* [WHAT YOU NEED TO DO]: Nothing should be dropped or changed: copy every line of the listing.

======== TASK DATA ========

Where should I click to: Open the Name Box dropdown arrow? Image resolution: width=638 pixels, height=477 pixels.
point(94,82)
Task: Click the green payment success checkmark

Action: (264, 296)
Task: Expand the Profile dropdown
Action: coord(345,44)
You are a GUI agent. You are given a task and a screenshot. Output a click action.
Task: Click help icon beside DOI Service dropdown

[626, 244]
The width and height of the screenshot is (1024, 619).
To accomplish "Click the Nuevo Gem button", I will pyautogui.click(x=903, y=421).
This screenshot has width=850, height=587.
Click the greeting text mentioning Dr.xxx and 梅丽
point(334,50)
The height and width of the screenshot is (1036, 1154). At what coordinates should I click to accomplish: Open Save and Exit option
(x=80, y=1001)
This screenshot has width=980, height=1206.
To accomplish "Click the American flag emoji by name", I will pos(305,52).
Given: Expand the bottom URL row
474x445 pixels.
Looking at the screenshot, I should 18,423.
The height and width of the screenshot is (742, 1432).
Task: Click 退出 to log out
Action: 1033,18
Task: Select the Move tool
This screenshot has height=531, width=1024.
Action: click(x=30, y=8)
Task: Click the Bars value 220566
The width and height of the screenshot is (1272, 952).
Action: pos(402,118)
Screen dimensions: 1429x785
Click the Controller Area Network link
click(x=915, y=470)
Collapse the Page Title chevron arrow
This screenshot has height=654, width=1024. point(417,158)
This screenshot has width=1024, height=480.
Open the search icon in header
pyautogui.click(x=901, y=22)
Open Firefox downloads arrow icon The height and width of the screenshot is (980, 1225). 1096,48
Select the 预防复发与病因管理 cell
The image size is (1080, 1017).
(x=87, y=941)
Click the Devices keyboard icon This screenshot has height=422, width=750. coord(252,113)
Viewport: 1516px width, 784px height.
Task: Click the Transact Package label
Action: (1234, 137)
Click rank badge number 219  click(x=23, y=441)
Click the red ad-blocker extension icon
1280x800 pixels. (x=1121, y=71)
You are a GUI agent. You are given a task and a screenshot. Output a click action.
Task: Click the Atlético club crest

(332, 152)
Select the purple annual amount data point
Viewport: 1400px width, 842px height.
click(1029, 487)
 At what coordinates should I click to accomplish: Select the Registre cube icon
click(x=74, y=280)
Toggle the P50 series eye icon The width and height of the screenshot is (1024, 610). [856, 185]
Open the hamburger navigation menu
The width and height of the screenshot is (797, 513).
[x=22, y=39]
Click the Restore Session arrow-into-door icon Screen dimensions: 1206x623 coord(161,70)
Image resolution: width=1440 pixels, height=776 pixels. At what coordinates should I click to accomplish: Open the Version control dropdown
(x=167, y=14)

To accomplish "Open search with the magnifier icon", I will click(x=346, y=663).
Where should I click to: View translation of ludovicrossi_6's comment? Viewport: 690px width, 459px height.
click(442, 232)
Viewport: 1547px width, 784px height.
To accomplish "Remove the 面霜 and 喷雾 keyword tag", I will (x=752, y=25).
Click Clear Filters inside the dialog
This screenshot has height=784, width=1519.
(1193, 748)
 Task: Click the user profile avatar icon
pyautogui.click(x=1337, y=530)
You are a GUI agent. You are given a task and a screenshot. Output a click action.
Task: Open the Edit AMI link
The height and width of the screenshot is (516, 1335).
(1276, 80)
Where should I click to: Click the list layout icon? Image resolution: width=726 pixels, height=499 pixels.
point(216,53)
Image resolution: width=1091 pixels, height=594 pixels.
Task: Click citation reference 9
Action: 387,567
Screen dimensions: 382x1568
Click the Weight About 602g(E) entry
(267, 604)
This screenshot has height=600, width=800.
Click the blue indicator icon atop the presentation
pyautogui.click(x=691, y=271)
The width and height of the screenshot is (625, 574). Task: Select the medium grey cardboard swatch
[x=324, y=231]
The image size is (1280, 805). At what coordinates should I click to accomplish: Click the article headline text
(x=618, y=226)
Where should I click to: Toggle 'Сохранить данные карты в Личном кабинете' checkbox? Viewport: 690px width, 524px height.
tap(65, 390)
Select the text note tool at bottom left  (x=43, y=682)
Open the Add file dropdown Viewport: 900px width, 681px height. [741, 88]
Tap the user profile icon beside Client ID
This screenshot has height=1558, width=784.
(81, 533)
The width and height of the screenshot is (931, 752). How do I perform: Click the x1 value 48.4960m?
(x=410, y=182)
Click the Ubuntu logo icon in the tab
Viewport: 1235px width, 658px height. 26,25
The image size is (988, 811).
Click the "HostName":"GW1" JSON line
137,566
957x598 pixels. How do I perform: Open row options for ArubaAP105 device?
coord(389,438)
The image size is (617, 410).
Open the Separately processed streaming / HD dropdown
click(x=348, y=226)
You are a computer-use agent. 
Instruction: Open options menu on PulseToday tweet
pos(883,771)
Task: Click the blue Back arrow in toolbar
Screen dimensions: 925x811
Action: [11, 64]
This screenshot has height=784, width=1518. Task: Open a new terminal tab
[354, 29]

========

* [EXERCISE SOLUTION]:
Where should I click to: Open the Name Box dropdown arrow? Image resolution: width=638 pixels, height=477 pixels.
point(94,82)
Task: Click the green payment success checkmark

Action: (264, 296)
Task: Expand the Profile dropdown
Action: coord(345,44)
You are a GUI agent. You are given a task and a screenshot. Output a click action.
Task: Click help icon beside DOI Service dropdown

[626, 244]
The width and height of the screenshot is (1024, 619).
To accomplish "Click the Nuevo Gem button", I will pyautogui.click(x=903, y=421).
This screenshot has width=850, height=587.
Click the greeting text mentioning Dr.xxx and 梅丽
point(334,50)
The height and width of the screenshot is (1036, 1154). At what coordinates should I click to accomplish: Open Save and Exit option
(x=80, y=1001)
This screenshot has width=980, height=1206.
To accomplish "Click the American flag emoji by name", I will pos(305,52).
Given: Expand the bottom URL row
474x445 pixels.
Looking at the screenshot, I should 18,423.
The height and width of the screenshot is (742, 1432).
Task: Click 退出 to log out
Action: 1033,18
Task: Select the Move tool
This screenshot has height=531, width=1024.
Action: click(x=30, y=8)
Task: Click the Bars value 220566
The width and height of the screenshot is (1272, 952).
Action: pos(402,118)
Screen dimensions: 1429x785
Click the Controller Area Network link
click(x=915, y=470)
Collapse the Page Title chevron arrow
This screenshot has height=654, width=1024. point(417,158)
This screenshot has width=1024, height=480.
Open the search icon in header
pyautogui.click(x=901, y=22)
Open Firefox downloads arrow icon The height and width of the screenshot is (980, 1225). 1096,48
Select the 预防复发与病因管理 cell
The image size is (1080, 1017).
(x=87, y=941)
Click the Devices keyboard icon This screenshot has height=422, width=750. coord(252,113)
Viewport: 1516px width, 784px height.
Task: Click the Transact Package label
Action: (1234, 137)
Click rank badge number 219  click(x=23, y=441)
Click the red ad-blocker extension icon
1280x800 pixels. (x=1121, y=71)
You are a GUI agent. You are given a task and a screenshot. Output a click action.
Task: Click the Atlético club crest

(332, 152)
Select the purple annual amount data point
Viewport: 1400px width, 842px height.
click(1029, 487)
 At what coordinates should I click to accomplish: Select the Registre cube icon
click(x=74, y=280)
Toggle the P50 series eye icon The width and height of the screenshot is (1024, 610). [856, 185]
Open the hamburger navigation menu
The width and height of the screenshot is (797, 513).
[x=22, y=39]
Click the Restore Session arrow-into-door icon Screen dimensions: 1206x623 coord(161,70)
Image resolution: width=1440 pixels, height=776 pixels. At what coordinates should I click to accomplish: Open the Version control dropdown
(x=167, y=14)

To accomplish "Open search with the magnifier icon", I will click(x=346, y=663).
Where should I click to: View translation of ludovicrossi_6's comment? Viewport: 690px width, 459px height.
click(442, 232)
Viewport: 1547px width, 784px height.
To accomplish "Remove the 面霜 and 喷雾 keyword tag", I will (x=752, y=25).
Click Clear Filters inside the dialog
This screenshot has height=784, width=1519.
(1193, 748)
 Task: Click the user profile avatar icon
pyautogui.click(x=1337, y=530)
You are a GUI agent. You are given a task and a screenshot. Output a click action.
Task: Open the Edit AMI link
The height and width of the screenshot is (516, 1335).
(1276, 80)
Where should I click to: Click the list layout icon? Image resolution: width=726 pixels, height=499 pixels.
point(216,53)
Image resolution: width=1091 pixels, height=594 pixels.
Task: Click citation reference 9
Action: 387,567
Screen dimensions: 382x1568
Click the Weight About 602g(E) entry
(267, 604)
This screenshot has height=600, width=800.
Click the blue indicator icon atop the presentation
pyautogui.click(x=691, y=271)
The width and height of the screenshot is (625, 574). Task: Select the medium grey cardboard swatch
[x=324, y=231]
The image size is (1280, 805). At what coordinates should I click to accomplish: Click the article headline text
(x=618, y=226)
Where should I click to: Toggle 'Сохранить данные карты в Личном кабинете' checkbox? Viewport: 690px width, 524px height.
tap(65, 390)
Select the text note tool at bottom left  (x=43, y=682)
Open the Add file dropdown Viewport: 900px width, 681px height. [741, 88]
Tap the user profile icon beside Client ID
This screenshot has height=1558, width=784.
(81, 533)
The width and height of the screenshot is (931, 752). How do I perform: Click the x1 value 48.4960m?
(x=410, y=182)
Click the Ubuntu logo icon in the tab
Viewport: 1235px width, 658px height. 26,25
The image size is (988, 811).
Click the "HostName":"GW1" JSON line
137,566
957x598 pixels. How do I perform: Open row options for ArubaAP105 device?
coord(389,438)
The image size is (617, 410).
Open the Separately processed streaming / HD dropdown
click(x=348, y=226)
You are a computer-use agent. 
Instruction: Open options menu on PulseToday tweet
pos(883,771)
Task: Click the blue Back arrow in toolbar
Screen dimensions: 925x811
Action: [11, 64]
This screenshot has height=784, width=1518. Task: Open a new terminal tab
[354, 29]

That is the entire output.